Supplied text →
start

It seems that the lives of Acadians were second class in Canada until about 40-50 years ago when Acadian leadership in New Brunswick was able to create the only Province that is officially bilingual.  Parents have the choice to send a child to a French or English school but the child must also learn the second language and become fluent.  We had no difficulty with the language while traveling in the Acadian part of New Brunswick, unlike our experience in Quebec. 

The New Brunswick provincial government runs an Acadian Village with about 40 restored or painstakingly recreated period buildings.  Life is depicted from the mid 1700's (after Deportation) through the 1930's and staff are dressed in period clothes, enthusiastic and very well versed in the history of their particular time.  I have been to Williamsburg in the US and this far surpasses that in size and accuracy.  The staff easily shift from French to English depending upon the visitor's native tongue.

end

Exercise task 1 →
In the passage on Acadian life in New Brunswick, rewrite the text from "The New Brunswick" up to and including "visitor's native tongue.", putting "historical costumes" in place of "period clothes".
Exercise task 2 →
Does each statement below agree with the passage on Acadian life in New Brunswick? Answer yes or no for each, and quote the words that decide it.
(a) New Brunswick is the only province that is officially bilingual.
(b) The writer had more trouble with the language in the Acadian part of New Brunswick than in Quebec.
(c) The Acadian Village has about 40 period buildings.

Given data →
start

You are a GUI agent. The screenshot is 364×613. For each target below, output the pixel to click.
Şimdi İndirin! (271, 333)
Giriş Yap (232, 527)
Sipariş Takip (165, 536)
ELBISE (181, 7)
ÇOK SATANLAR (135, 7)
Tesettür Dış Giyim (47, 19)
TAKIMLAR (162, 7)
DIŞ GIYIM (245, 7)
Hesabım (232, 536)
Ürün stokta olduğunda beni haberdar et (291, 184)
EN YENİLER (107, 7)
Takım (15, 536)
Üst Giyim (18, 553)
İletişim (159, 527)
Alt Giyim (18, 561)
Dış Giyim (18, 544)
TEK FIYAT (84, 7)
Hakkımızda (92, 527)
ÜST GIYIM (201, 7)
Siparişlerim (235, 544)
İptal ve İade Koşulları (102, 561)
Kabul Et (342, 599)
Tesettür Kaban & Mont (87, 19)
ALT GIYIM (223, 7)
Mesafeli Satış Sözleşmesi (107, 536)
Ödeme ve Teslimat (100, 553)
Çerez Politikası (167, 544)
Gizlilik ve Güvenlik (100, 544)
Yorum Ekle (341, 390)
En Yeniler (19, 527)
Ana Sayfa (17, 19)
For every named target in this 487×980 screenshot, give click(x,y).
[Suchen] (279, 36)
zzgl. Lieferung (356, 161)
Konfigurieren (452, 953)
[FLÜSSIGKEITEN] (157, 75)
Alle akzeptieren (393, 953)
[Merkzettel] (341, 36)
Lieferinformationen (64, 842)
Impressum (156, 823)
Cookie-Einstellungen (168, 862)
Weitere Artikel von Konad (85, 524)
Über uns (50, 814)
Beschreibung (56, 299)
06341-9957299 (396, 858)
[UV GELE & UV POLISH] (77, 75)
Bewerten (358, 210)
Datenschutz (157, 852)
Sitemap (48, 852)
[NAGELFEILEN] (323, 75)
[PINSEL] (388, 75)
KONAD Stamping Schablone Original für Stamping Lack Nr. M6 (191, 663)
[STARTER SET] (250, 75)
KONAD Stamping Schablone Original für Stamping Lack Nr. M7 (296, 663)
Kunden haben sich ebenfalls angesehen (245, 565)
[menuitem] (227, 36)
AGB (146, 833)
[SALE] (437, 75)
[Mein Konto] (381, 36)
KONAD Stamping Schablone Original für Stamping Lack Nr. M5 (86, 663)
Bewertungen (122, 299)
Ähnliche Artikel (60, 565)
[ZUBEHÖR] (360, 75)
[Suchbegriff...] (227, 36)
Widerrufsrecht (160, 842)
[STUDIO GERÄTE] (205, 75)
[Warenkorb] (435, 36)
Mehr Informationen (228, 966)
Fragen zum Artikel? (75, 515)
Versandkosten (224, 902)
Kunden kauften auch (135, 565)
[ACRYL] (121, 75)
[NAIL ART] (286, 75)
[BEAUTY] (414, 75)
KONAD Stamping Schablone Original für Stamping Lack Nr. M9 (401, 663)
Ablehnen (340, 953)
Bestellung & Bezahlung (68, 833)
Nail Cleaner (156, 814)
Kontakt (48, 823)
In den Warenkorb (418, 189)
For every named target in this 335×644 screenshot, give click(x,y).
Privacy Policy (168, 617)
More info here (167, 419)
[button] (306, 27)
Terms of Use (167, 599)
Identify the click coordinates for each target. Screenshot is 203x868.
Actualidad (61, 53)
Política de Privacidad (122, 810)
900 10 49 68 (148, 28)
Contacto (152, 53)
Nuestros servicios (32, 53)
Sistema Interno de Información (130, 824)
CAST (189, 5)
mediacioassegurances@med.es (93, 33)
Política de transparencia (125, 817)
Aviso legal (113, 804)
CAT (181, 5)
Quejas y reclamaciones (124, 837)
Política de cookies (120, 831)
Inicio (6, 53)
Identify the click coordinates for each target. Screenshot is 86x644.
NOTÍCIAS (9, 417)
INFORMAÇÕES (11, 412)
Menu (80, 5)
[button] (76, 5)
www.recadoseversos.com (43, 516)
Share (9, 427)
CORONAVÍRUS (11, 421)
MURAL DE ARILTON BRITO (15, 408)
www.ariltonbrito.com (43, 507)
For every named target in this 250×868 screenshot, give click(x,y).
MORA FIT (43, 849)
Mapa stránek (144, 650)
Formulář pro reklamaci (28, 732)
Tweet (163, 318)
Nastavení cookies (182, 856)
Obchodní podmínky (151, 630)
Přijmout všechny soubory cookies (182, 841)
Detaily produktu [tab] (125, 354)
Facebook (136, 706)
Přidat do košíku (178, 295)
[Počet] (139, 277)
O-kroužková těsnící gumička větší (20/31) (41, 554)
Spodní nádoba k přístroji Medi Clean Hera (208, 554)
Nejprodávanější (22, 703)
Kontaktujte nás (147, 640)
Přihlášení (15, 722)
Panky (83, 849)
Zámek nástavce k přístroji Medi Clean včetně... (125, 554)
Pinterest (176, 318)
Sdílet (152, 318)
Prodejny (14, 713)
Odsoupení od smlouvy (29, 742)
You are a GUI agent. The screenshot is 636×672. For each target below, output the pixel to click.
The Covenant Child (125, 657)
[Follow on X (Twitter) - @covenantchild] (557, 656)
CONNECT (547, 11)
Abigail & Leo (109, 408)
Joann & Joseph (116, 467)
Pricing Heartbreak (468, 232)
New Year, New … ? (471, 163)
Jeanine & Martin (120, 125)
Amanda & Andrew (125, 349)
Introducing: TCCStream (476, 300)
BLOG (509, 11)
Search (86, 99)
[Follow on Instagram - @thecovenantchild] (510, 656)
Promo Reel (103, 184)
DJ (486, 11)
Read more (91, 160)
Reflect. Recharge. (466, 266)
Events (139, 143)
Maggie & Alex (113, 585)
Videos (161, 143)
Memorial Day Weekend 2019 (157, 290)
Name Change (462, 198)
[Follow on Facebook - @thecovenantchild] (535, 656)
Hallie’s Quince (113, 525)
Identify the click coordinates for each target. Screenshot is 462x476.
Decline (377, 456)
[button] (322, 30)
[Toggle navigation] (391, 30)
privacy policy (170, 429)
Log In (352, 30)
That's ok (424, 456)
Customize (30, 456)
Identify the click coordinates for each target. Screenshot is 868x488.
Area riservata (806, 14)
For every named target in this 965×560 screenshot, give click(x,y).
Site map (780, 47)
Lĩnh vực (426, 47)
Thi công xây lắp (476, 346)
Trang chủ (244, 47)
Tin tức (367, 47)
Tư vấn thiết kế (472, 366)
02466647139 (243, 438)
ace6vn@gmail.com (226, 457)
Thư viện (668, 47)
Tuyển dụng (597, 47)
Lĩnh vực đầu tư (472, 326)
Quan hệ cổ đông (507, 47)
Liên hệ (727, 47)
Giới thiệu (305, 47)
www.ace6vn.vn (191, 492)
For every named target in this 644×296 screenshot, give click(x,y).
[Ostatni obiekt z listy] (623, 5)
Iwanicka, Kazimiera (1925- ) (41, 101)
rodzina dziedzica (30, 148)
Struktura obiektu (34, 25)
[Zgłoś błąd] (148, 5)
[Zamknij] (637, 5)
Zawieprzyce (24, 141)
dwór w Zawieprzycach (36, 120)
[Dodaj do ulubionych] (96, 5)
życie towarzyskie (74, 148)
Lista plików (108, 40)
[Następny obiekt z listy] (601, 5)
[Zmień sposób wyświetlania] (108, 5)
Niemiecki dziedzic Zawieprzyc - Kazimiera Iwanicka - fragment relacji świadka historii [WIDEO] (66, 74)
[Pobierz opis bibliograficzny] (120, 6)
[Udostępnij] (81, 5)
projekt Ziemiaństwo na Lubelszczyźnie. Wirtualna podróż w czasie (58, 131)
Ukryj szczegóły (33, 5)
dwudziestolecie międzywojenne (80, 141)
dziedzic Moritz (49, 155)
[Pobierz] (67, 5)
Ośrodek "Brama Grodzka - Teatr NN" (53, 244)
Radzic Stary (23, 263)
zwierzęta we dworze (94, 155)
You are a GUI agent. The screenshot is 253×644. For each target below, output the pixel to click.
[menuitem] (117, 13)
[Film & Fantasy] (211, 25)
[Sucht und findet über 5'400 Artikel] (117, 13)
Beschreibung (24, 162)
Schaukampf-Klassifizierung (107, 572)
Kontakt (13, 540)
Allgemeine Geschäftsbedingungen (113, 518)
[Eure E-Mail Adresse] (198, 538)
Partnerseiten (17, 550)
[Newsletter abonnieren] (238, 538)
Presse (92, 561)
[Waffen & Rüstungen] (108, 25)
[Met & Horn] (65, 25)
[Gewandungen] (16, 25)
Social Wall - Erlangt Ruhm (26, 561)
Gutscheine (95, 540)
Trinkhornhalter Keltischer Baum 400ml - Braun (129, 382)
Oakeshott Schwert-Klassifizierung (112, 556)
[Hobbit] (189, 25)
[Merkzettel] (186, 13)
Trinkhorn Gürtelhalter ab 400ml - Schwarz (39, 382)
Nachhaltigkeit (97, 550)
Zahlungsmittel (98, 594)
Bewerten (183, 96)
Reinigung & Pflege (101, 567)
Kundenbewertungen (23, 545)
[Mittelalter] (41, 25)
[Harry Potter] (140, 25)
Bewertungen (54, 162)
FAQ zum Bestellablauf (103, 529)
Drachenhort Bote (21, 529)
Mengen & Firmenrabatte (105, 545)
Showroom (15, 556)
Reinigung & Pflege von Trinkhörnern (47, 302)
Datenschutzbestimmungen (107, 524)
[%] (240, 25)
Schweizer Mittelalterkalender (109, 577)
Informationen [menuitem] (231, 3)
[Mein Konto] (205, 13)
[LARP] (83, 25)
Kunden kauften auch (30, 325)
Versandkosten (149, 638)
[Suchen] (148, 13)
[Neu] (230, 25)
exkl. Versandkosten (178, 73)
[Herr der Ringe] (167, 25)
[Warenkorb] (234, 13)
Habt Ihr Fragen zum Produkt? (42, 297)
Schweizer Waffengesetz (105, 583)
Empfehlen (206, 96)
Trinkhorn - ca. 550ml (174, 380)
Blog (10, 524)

end

Written response 1 →
The New Brunswick provincial government runs an Acadian Village with about 40 restored or painstakingly recreated period buildings.  Life is depicted from the mid 1700's (after Deportation) through the 1930's and staff are dressed in historical costumes, enthusiastic and very well versed in the history of their particular time.  I have been to Williamsburg in the US and this far surpasses that in size and accuracy.  The staff easily shift from French to English depending upon the visitor's native tongue.

Written response 2 →
(a) Yes: "create the only Province that is officially bilingual"
(b) No: "We had no difficulty with the language while traveling in the Acadian part of New Brunswick, unlike our experience in Quebec."
(c) Yes: "about 40 restored or painstakingly recreated period buildings"